■ MATERIAL SUPPLIED ■
.....

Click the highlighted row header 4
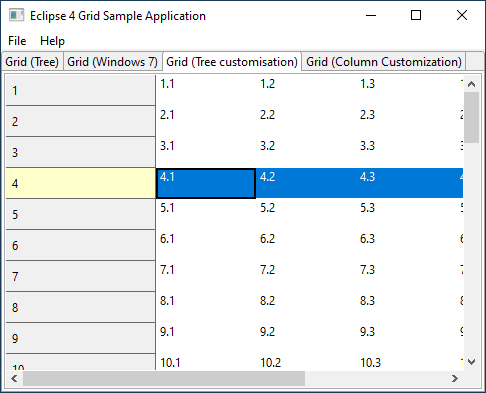Screen dimensions: 486x393 (81, 183)
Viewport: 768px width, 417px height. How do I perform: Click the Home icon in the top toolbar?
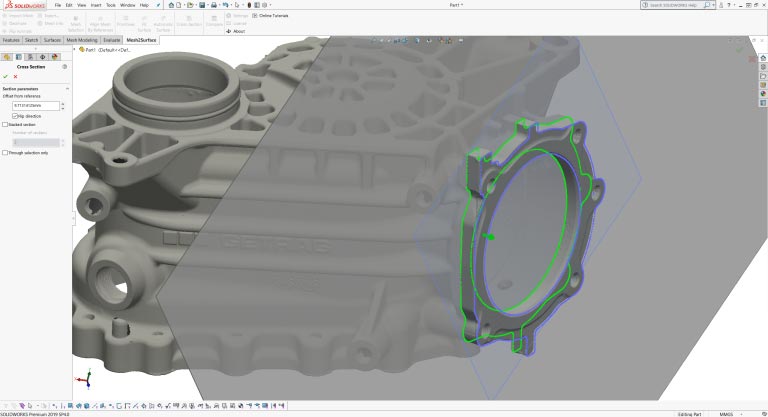coord(172,5)
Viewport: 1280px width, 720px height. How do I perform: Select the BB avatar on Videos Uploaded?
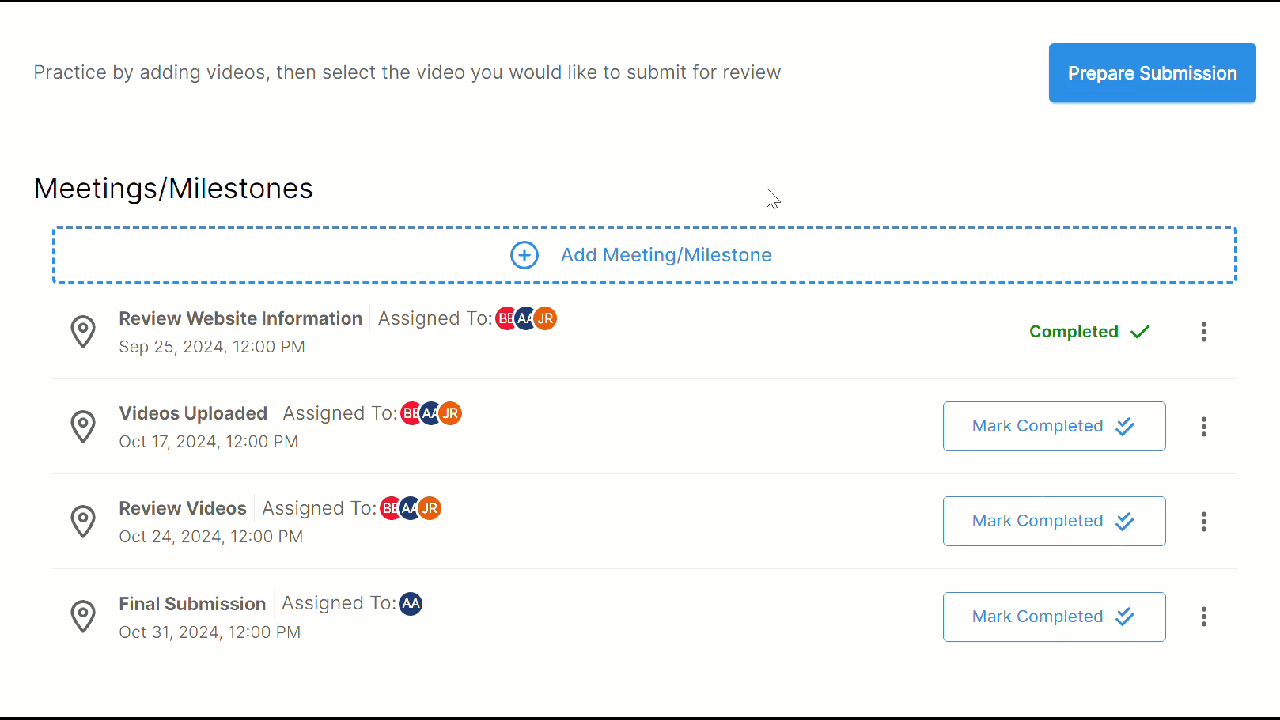[411, 413]
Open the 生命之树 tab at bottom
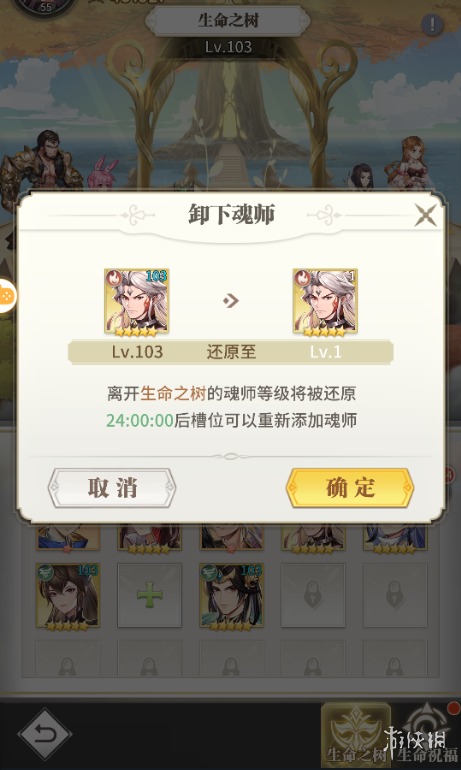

.....

■ EXERCISE DETAILS ■
Find each line in the records above that contains the word "width" and copy those lines.

■ OUTPUT FOR THIS EXERCISE ■
Viewport: 768px width, 417px height. How do I perform: Click the Home icon in the top toolbar?
Viewport: 1280px width, 720px height. How do I perform: Select the BB avatar on Videos Uploaded?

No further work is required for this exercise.